→ **What the task requires**
Would you please return the lines of the entries below starting at the line that has "Contact (668, 2562)" and ending at the line that has "OK pour moi (164, 2526)", both included, exactly as they are?

→ **Data to process**
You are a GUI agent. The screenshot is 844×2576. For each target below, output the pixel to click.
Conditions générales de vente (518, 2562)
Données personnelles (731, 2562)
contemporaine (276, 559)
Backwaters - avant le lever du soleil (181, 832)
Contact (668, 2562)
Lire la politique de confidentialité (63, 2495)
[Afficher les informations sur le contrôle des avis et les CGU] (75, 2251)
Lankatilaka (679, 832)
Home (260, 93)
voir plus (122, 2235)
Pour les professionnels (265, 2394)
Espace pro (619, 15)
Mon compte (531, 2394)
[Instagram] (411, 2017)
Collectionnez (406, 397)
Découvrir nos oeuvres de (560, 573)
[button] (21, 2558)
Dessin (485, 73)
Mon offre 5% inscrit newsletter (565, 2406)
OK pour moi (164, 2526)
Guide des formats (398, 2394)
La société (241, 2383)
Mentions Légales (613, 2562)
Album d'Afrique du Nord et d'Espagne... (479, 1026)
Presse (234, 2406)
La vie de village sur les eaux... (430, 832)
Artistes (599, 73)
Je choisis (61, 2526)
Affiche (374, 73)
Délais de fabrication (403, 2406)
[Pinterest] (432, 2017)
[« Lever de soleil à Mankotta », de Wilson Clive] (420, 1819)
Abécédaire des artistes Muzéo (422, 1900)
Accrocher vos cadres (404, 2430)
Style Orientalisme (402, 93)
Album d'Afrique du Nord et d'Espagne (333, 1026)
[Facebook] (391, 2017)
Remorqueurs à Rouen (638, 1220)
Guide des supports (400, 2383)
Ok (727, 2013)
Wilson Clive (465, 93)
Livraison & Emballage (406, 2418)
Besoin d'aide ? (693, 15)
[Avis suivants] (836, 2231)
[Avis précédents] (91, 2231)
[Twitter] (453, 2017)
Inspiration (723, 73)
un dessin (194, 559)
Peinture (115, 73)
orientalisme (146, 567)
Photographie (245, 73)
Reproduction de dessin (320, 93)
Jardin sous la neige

→ **Solution to the problem**
Contact (668, 2562)
Lire la politique de confidentialité (63, 2495)
[Afficher les informations sur le contrôle des avis et les CGU] (75, 2251)
Lankatilaka (679, 832)
Home (260, 93)
voir plus (122, 2235)
Pour les professionnels (265, 2394)
Espace pro (619, 15)
Mon compte (531, 2394)
[Instagram] (411, 2017)
Collectionnez (406, 397)
Découvrir nos oeuvres de (560, 573)
[button] (21, 2558)
Dessin (485, 73)
Mon offre 5% inscrit newsletter (565, 2406)
OK pour moi (164, 2526)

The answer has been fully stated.